Por seu turno, as políticas de utilização dos recursos de informática
precisam se adaptar com a mesma velocidade com que surgem novas
tecnologias e equipamentos. O grande desafio é estabelecer o limite
entre o privado e o corporativo, num mundo cada vez mais conectado.
Questões como a utilização do e-mail corporativo para fins particulares,
monitoramento de e-mails, acesso às redes sociais durante o expediente,
o trabalho à distância e a possibilidade de alcançar um empregado fora
de seu horário de trabalho por telefone ou por e-mail continuam gerando
calorosas discussões não só entre gestores de segurança, TI e de RH, mas
também nos tribunais.
Dessa forma, é essencial que as empresas estabeleçam políticas e códigos
de conduta vinculados ao contrato de trabalho e específicos para a área
de informática, deixando claro ao empregado o que pode e o que não pode
ser feito e para que fins, mitigando, mas não a ponto de tentar evitar,
que algumas dessas questões sejam levadas a deslinde aos tribunais, que
muito têm a contribuir para o aprimoramento das relações de trabalho
ante a informática.
O limite entre o privado e o corporativo começa a ficar mais frágil com o
fenômeno denominado BYOD ("Bring Your Own Device", em português: traga
seu próprio dispositivo), por meio do qual equipamentos como tablets,
laptops e smartphones, pertencentes a empregados, passam a ser usados
para fins corporativos.
O BYOD traz como principais vantagens a familiaridade do empregado com o
dispositivo e a redução de custos para as empresas, que não mais
precisam adquirir tais equipamentos nem promover treinamentos para sua
utilização, que, no fim da linha, ficam a cargo do empregado.
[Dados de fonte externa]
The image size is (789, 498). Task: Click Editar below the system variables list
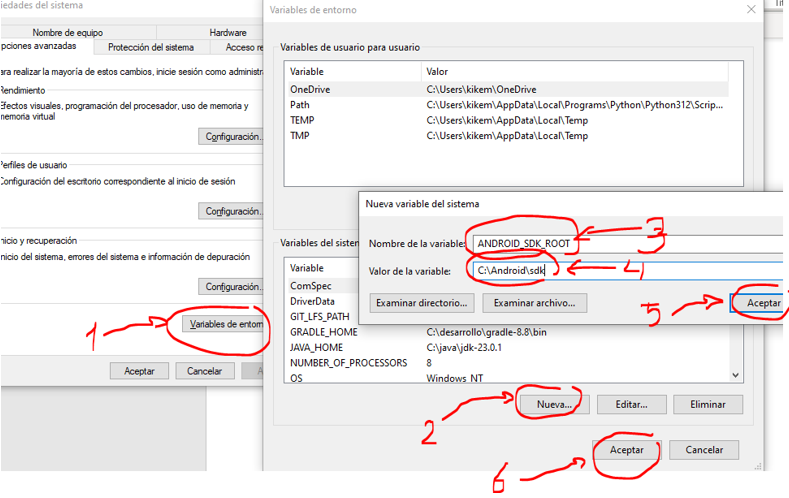point(631,405)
De outro lado, o BYOD demanda consideráveis esforços e recursos em
soluções de segurança, diversificação de tecnologias para atender às
diversas plataformas e, principalmente, na definição de uma política de
utilização que, concomitantemente, atenda às necessidades comerciais das
empresas e garanta o cumprimento da legislação trabalhista de seus
usuários.
Trata-se de movimento que representará uma profunda mudança na cultura
corporativa e que, por ser muito recente, não traz consigo experiências
passadas que possam ajudar no estabelecimento de um plano de ação.
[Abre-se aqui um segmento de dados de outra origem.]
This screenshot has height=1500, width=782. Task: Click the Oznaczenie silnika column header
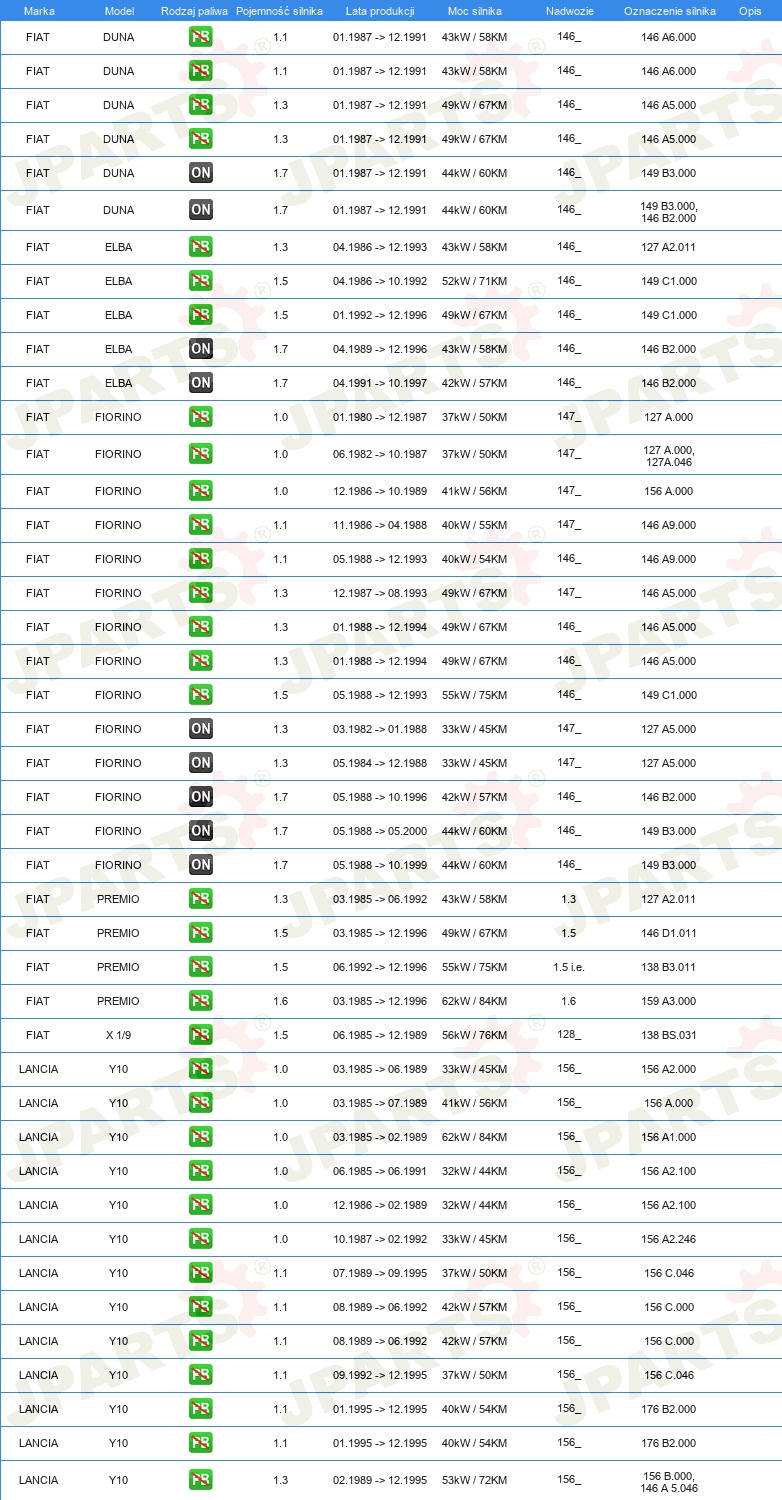(x=669, y=10)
Contudo, é certo que se trata de tema que exigirá pronta atenção das
empresas, pois sua implementação está acontecendo na mesma velocidade da
evolução tecnológica.
A definição de uma política de implementação do BYOD deve ser elaborada
em conjunto pelas áreas de TI, Jurídico e RH, que definirão questões
relacionadas à área técnica-operacional, especialmente no que diz
respeito à compatibilidade de sistemas e plataformas, softwares e de
segurança, e aquelas relacionadas aos direitos trabalhistas.
É fato que a possibilidade de receber e enviar e-mails ou de participar
de videoconferências fora do expediente e nas férias esbarra no direito
de repouso previsto tanto na Constituição Federal de 1988 como na
Consolidação das Leis do Trabalho, podendo causar condenações em
pagamento de horas extras e dano moral.
Faz-se necessário estabelecer regras claras com relação à
responsabilidade dos custos envolvidos (mormente de internet móvel) e ao
monitoramento dos dispositivos dos empregados, tanto para que a empresa
se sinta segura com relação à confidencialidade de suas informações,
assim como para o empregado, no que diz respeito às suas informações
privadas em seu próprio dispositivo.
É preciso definir, também, a situação no momento da rescisão do contrato
de trabalho, pois muitas vezes o empregado carregará, em seu
dispositivo, arquivos, informações e softwares que pertencem à empresa e
que por questões de segurança e de sigilo comercial precisam ser
removidos.
Muitas empresas já implementaram o BYOD de maneira informal (e muitas
vezes sem nem sequer ter consciência disto), ao permitir que seus
empregados, especialmente de alto escalão, utilizem seus próprios
dispositivos para desenvolvimento de seu trabalho, acessem sua rede por
wi-fi ou em casa via VPN [Virtual Private Network = Rede Privada Virtual].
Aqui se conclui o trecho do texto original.